CASEY HAMM: This is Casey Hamm.

RACHEL HAMM: And I’m Rachel Hamm. I’m Casey’s wife. 

CASEY HAMM: We are in Louisville, Kentucky.

RACHEL HAMM: We go to Sojourn Community Church. Are you gonna describe us before you get to our interview?

JESSE EUBANKS: Of course we will. Casey is a Sojourn member who’s racially mixed – white mom, black dad. He has a very dark complexion though, so he identifies as African American. And his wife Rachel is white. And they live in the Shelby Park neighborhood.

CASEY HAMM: I’m in a neighborhood that’s at least 50% black and I might see 5 black people in a service. Y’know, what gives there?

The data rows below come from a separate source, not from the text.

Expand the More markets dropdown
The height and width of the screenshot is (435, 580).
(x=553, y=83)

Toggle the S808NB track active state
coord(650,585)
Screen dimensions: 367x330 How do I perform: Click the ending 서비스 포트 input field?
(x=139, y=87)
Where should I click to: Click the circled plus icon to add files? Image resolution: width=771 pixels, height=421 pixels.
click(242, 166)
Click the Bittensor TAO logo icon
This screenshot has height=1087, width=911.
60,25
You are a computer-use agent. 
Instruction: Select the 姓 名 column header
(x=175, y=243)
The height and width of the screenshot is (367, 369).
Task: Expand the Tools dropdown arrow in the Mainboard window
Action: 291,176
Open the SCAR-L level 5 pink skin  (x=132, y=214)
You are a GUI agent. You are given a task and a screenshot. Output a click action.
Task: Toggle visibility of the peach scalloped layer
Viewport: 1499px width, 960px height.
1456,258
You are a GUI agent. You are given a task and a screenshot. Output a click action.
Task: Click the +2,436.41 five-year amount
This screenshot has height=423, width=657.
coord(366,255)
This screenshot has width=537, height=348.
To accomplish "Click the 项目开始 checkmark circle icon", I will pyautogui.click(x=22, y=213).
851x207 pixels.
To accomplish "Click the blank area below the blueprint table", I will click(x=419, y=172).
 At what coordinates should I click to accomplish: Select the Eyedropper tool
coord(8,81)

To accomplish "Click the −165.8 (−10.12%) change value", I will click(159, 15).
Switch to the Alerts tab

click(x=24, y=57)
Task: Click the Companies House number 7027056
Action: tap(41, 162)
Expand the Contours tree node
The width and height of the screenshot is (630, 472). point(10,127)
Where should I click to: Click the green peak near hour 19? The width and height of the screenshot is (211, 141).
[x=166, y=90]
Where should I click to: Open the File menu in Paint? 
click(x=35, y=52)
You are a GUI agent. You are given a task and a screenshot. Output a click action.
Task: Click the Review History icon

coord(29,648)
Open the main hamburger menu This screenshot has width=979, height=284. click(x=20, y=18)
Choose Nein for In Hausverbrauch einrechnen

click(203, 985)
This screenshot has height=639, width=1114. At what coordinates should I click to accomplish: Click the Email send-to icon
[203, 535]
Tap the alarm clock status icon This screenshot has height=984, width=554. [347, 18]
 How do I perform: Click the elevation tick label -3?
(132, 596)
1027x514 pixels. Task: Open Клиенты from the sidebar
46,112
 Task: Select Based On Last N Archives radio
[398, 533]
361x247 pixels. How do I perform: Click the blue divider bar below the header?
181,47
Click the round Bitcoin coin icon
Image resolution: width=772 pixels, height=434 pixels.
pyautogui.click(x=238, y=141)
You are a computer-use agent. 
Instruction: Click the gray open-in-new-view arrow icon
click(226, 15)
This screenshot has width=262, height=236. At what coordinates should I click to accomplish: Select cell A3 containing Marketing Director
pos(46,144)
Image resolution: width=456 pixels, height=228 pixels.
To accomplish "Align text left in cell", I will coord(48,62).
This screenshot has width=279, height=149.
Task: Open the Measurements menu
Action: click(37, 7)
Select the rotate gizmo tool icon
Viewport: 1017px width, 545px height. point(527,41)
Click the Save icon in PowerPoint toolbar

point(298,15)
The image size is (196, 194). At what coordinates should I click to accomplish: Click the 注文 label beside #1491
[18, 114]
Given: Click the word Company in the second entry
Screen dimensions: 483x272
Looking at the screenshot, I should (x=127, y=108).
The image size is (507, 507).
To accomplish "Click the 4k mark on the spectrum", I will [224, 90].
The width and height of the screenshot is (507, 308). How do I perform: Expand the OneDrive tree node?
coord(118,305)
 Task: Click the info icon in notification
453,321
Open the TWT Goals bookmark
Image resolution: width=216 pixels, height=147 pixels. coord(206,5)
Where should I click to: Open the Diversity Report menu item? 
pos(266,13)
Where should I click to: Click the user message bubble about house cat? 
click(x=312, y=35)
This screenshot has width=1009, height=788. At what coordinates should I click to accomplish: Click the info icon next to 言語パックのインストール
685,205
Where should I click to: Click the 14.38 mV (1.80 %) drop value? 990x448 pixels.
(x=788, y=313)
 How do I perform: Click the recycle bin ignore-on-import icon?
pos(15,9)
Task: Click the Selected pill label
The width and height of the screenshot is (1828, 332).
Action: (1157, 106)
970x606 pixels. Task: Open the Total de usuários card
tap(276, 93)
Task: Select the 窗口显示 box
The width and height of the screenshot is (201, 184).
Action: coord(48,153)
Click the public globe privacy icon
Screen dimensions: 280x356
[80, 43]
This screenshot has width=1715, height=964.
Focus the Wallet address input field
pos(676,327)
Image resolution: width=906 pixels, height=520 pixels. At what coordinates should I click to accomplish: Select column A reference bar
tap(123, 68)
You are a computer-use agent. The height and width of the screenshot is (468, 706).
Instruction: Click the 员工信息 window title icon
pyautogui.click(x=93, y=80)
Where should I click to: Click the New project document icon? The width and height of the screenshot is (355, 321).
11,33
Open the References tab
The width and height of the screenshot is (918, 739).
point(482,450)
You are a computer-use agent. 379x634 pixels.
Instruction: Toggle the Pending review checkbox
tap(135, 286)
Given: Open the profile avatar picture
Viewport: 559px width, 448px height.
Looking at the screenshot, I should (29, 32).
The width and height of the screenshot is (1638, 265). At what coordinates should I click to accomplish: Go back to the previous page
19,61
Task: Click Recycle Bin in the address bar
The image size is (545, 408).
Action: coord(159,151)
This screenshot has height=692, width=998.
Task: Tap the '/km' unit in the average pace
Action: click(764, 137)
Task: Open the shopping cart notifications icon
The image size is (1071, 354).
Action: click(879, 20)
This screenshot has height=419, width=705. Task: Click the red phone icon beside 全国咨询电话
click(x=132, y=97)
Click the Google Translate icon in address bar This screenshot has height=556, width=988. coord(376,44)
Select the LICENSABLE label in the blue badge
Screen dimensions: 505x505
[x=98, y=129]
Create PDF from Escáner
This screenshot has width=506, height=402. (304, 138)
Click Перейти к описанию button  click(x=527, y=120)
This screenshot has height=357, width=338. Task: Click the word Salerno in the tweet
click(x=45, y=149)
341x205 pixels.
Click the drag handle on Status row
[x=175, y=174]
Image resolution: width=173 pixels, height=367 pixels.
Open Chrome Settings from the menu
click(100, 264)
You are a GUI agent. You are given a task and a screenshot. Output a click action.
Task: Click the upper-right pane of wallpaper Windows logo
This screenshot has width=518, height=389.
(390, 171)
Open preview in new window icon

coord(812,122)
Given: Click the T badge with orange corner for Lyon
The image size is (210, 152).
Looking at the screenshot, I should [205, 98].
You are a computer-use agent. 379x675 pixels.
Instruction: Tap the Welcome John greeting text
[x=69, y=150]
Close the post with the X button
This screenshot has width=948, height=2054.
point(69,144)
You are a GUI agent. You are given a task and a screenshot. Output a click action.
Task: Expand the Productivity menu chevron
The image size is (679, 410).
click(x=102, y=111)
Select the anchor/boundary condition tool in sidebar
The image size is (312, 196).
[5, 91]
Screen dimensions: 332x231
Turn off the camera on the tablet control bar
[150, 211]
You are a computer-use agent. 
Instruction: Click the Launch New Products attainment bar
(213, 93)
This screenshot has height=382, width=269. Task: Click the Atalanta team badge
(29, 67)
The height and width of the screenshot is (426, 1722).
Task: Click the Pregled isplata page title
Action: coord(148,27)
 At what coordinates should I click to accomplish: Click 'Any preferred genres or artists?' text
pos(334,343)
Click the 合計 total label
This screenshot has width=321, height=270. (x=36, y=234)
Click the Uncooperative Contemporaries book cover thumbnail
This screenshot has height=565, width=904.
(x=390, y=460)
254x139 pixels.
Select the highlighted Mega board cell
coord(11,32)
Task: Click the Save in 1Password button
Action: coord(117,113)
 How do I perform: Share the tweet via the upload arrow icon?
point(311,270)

What’s the purpose of moving into this neighborhood? Is it because this is a really nice, old, cool building? Or are we really trying to reach this neighborhood?

RACHEL HAMM: When I came to Sojourn there were several minorities here, and their experience was they just felt alone, felt like people didn’t understand, that their church that they love, their church family that they love, that in many ways this is a relationship that is stronger than even blood family. It still felt like a place where they felt “other.”

JESSE EUBANKS: Here’s Mike Cosper again.

MIKE COSPER: We recognized early on, there’s a lot about our culture that’s gonna have to change. A lot of our congregation are white, upper middle class hipsters. And so we just recognized this is not a hospitable environment for most African Americans and certainly not in Louisville.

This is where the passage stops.